Business and regulatory impact assessment for the National Care Service (Scotland) Bill.


As set out in the Policy Memorandum, around one fifth of people in Scotland are directly involved in social care, either through accessing care and support, caring for loved ones or as part of the workforce. The adult social care sector is a major employer in the Scottish economy, particularly in areas of high socio-economic deprivation and can be an important employer for young people.[1] It is also a major contributor to the Scottish economy. The total estimated economic value of the adult social care sector is between £3.5 billion ‑ £3.9 billion. In 2018, the sector made up 3.2% of the Scottish economy and had grown by 18% in real terms over ten years compared to 11% for the economy as a whole. The Policy Memorandum, the Financial Memorandum and the evidence papers provide more details.

Improving social work and social care support, particularly increasing early intervention and prevention and supporting unpaid carers to protect their health and wellbeing, also reduces costs which would otherwise fall on other parts of the public sector. This can include unplanned hospital admissions, additional residential care needs, and family breakdown.

Right to Breaks from Caring

Scotland's health and social care systems rely heavily on the input of unpaid carers. There were 700,000 – 800,000 unpaid carers before the pandemic, including 30,000 young carers. Latest estimates suggest that there were 839,000 adult carers in September 2020.[2]

Breaks from caring are a vital element of the support many unpaid carers need to cope with their caring role and look after their own health and wellbeing. Breaks can take many forms and should benefit both the carer and cared-for person.
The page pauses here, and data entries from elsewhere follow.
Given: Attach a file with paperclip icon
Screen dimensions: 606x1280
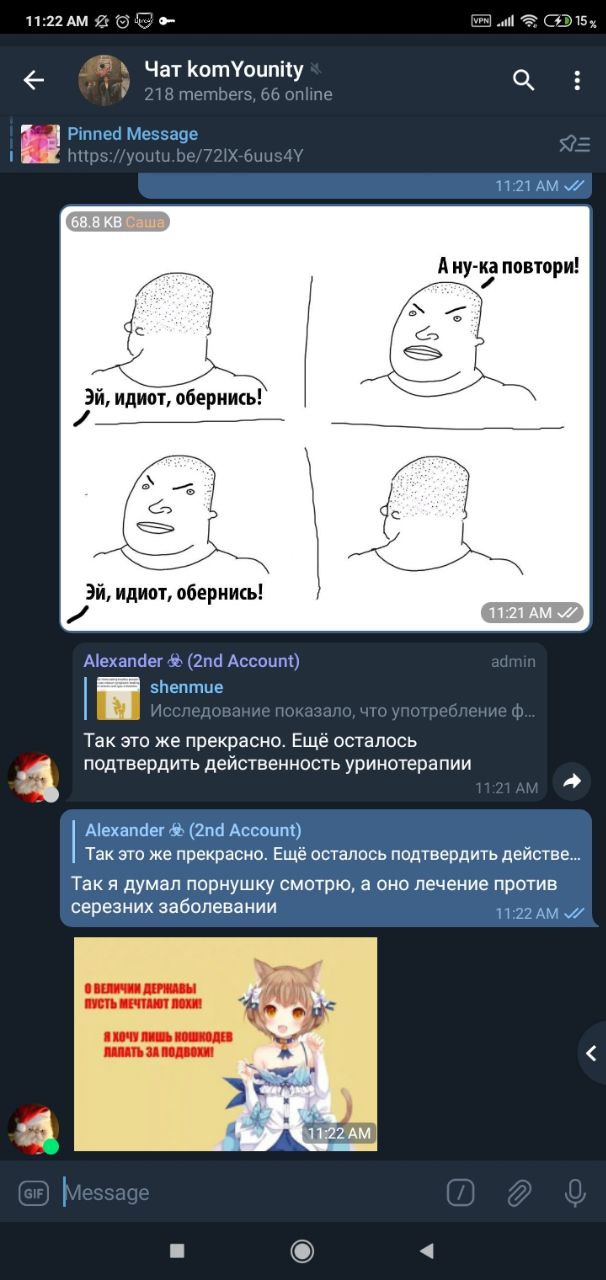Looking at the screenshot, I should pyautogui.click(x=518, y=1192).
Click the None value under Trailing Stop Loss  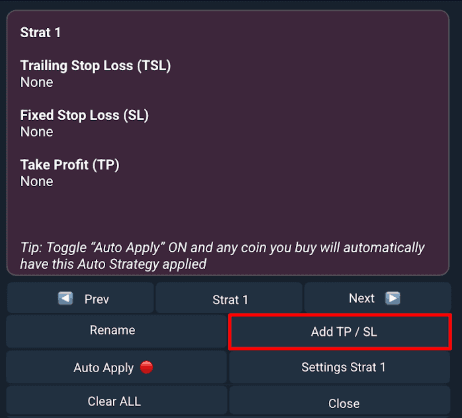click(x=37, y=82)
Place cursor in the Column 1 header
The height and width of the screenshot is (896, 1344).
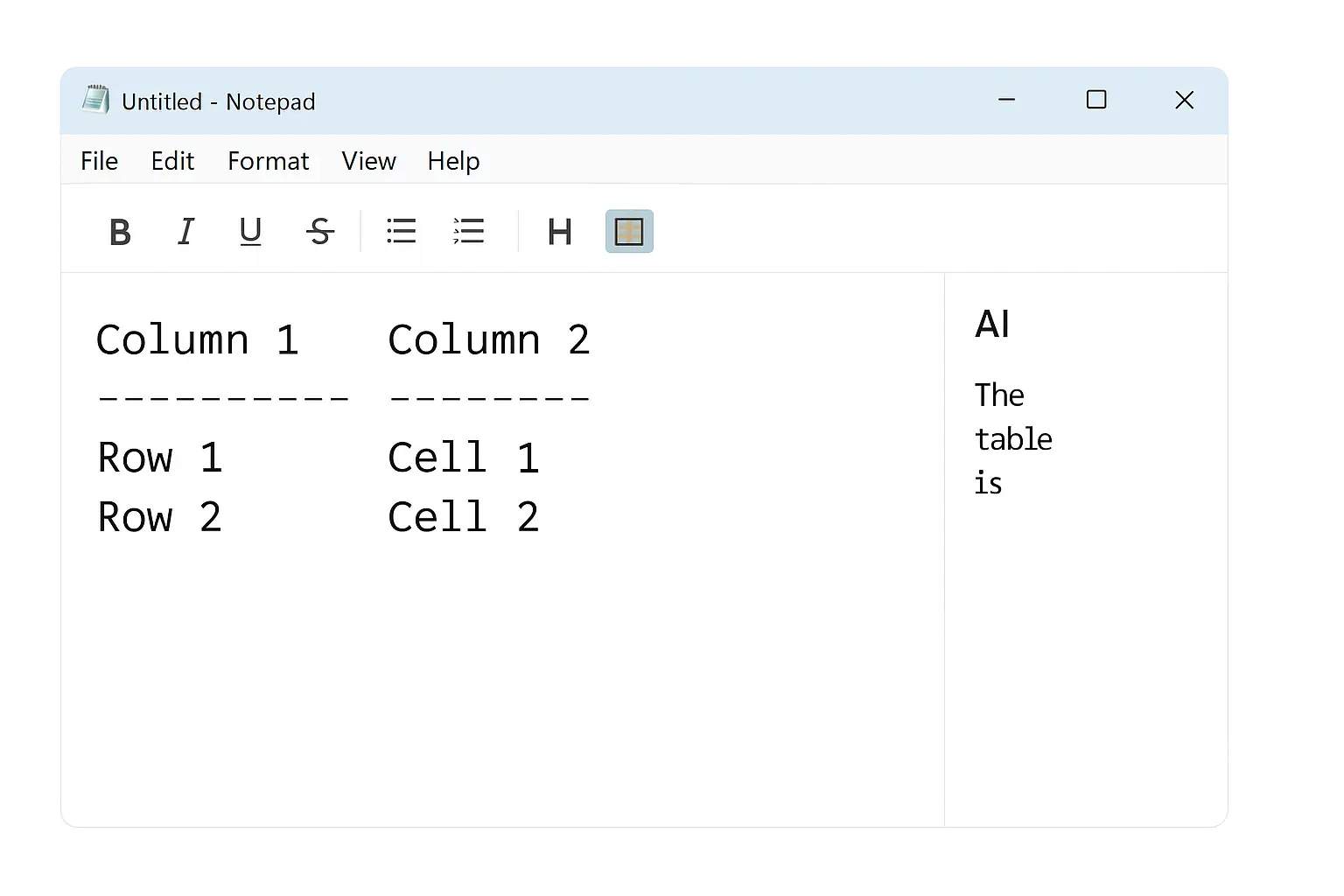(x=197, y=340)
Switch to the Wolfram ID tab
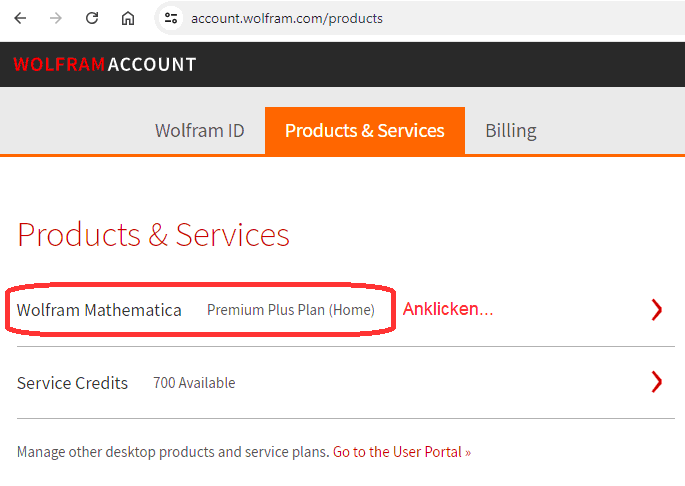685x486 pixels. click(x=200, y=131)
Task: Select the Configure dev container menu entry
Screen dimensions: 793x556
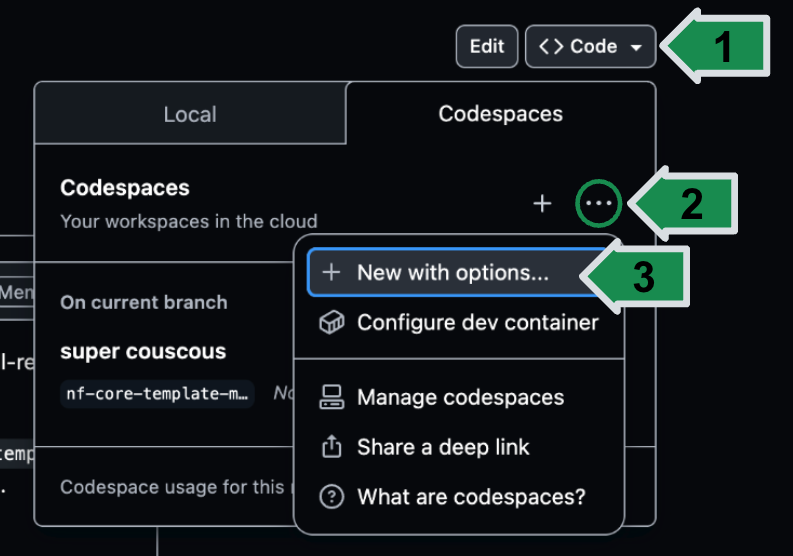Action: tap(477, 323)
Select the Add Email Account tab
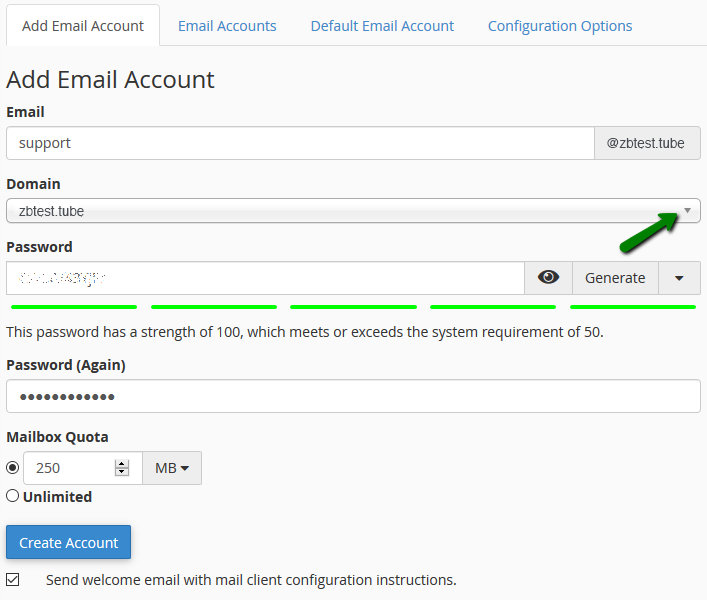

The Scottish Government estimates unpaid care is currently saving Scotland £12.8 billion per year in social care costs, plus £320 million in health care costs – a total saving of £13.1 billion per year.[3] For comparison, in 2019 the NHS Scotland budget was £13.4 billion.

Anne's Law

Currently, visiting arrangements are undertaken with reference to Scottish Government Guidance Open with Care and the Health and Social Care Standards which have been strengthened to ensure that people living in care homes and their families remain connected even during infectious outbreaks. The Health and Social Care Standards form the basis of the Care Inspectorate's oversight of adult care homes and although non-compliance with the Standards may result in actions for care homes to improve, the intention with these proposals for Anne's Law is to create legal obligations to support visits. The preference for legislation in addition to the Health and Social Care Standards was a clear outcome of the Scottish Government's public consultation on Anne's Law

The proposals for Anne's Law are intended to apply to adult care homes registered with the Care Inspectorate. There are around 1,000 care homes for adults and 33,000 residents aged 18 years and over in care homes in Scotland.[4] The vast majority are long term, providing support for elderly residents many of whom will have disabilities such as dementia (approximately 64%). Most care home provision is delivered by the private sector (around 75%) but local authorities (15%) and the voluntary and not-for-profit sector (11%) also play an important role.